Everything started on Friday. Knowing the induction was on Tuesday, my mom and I made plans for going on our last shopping trip. {I know, what can I be shopping for at this point, right?}.We walked a lot, had a nice lunch and since it was getting too hot we decided to go back home and just hang out there. All day I felt a little crampy but didn't pay too much attention to it. The feeling continued all evening. But by 11 o' clock I fell asleep. Obviously these cramps were not that painful. At around 2:30 in the morning I got up to go to the bathroom and I remembered the first thought I had was: no pain, I feel no pain. Ok, it's not going to happen tonight. So I went to the bathroom, and then back to bed. But for some reason I couldn't go back to sleep. I didn't feel comfortable no matter what position I adopted. I realized I was feeling crampy again, but this time the sensation was coming and going. These have to be contractions I thought and started timing them. But I could not recognize any pattern. They were all over the place. They were very irregular in intensity and frequency. At around 4:00 the irregular contractions definitely got stronger. This is it I thought. It had to be. I didn't wake up M. I wanted him to get as much sleep as possible. So I started getting ready and packing some last things. M woke up {I think I was being too noisy} and I told him I thought I was having contractions. He timed five of them, and said it was time to go to the hospital. At the beginning I was a little reluctant because I didn't want to be sent back home. I wanted to wait a little more. But he insisted. So I woke up my mom, we called my mother-in-law {L was having a sleepover at her place} and we went to the hospital. It was 5:00 in the morning.

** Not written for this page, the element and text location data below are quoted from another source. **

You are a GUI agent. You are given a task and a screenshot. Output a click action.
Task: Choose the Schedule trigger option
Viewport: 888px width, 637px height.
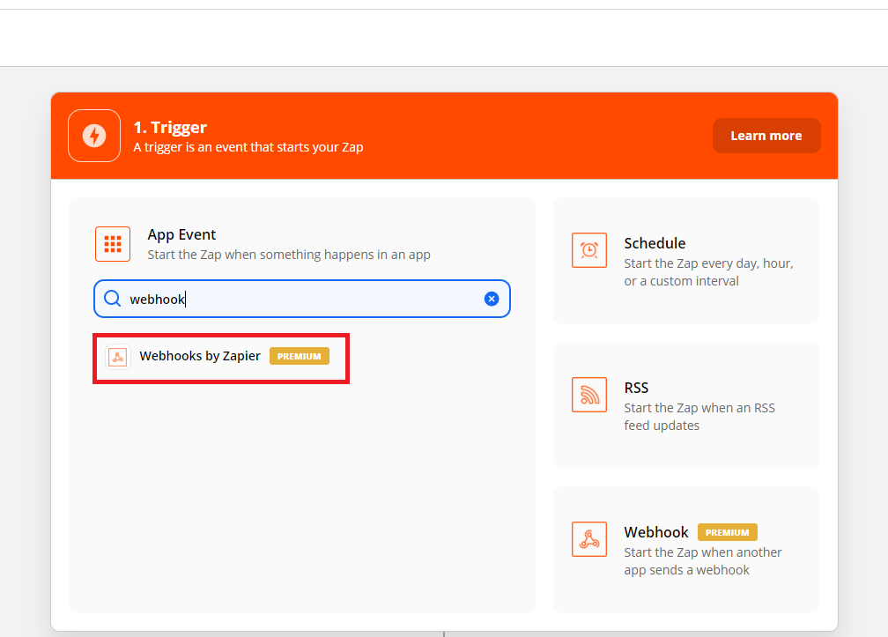tap(686, 261)
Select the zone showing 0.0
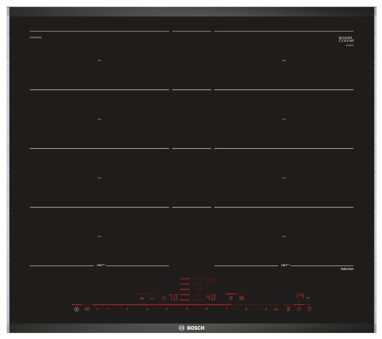The width and height of the screenshot is (382, 339). tap(210, 282)

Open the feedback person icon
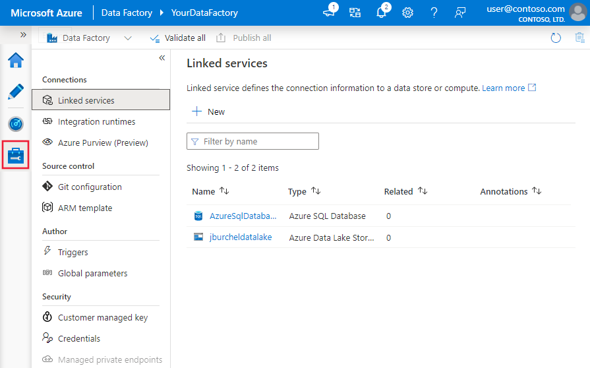460,13
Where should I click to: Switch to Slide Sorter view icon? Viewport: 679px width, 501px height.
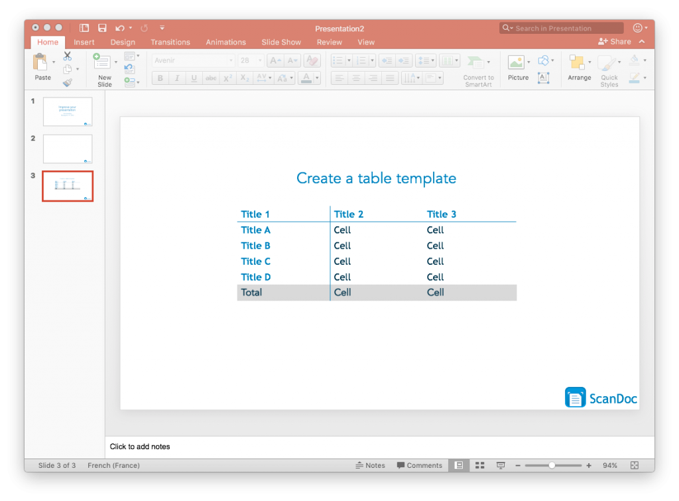pos(479,465)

We arrived around 5:15. Everything was so quiet. No other patients on the labor and delivery floor. They put us on triage and made an exam. I was 4 cm dilated, 100% effaced. The nurse said it was perfect timing. {The mister couldn't be prouder}. By the time the doctor arrived, I was 5 cm dilated. She broke my water to speed things up a bit. By then the contractions were getting stronger. I have to mention that our {innocent} plan was to have a natural birth, with no pain medication unless requested. I should have know better, silly me. Giving birth is no joke!

By noon I was 7-8 cm. dilated. But baby G was still high, I think they call it "Station -2". To be able to give birth he had to come down to "Station 3" or something like that. I have to say all this time I was very focused and I was managing the pain very well. I think I made it to 8 cm dilated with no pain medication. I was breathing correctly and trying different positions, holding the mister's shoulders, holding onto a bar, bouncing on a big medicine ball. But suddenly the pain scaled up. And it was just unbearable. My brain wanted to tolerate the pain but my body just couldn't. I knew I had to get the epidural. At that moment I felt a little defeated to be honest. Part of me wanted to continue trying but the pain was excruciating. And believe me, I know pain. I can handle pain. But this, this was just too much. I had to have the epidural. We told the nurse and the anesthesiologist was called right away.

{the proud grandparents waiting for G's arrival}
Around 1:00 my family from Peru arrived at the hospital. All of them! They had just got to New York from Lima that morning and came straight from the airport. It was surreal to see them all there. My dad, my brother, my sister, my brother-in-law. It was amazing. And of course my mom and M{my mother-in-law and L were in the waiting room}. I had my whole family by my side on such an important event in my life. We couldn't have planned it better. I think baby G wanted them all here and that's why he waited until that day to arrive. He knew I'd need them.

So with all my family by my side and the epidural working wonderfully, I felt in cloud 9. I thought giving birth was going to be a walk in the park as my pregnancy.

Oh, how wrong I was...

1 comment :

  1. Of course he waited for us! He wanted us to be together as the united family we are. He is and will always be the most loved baby ever!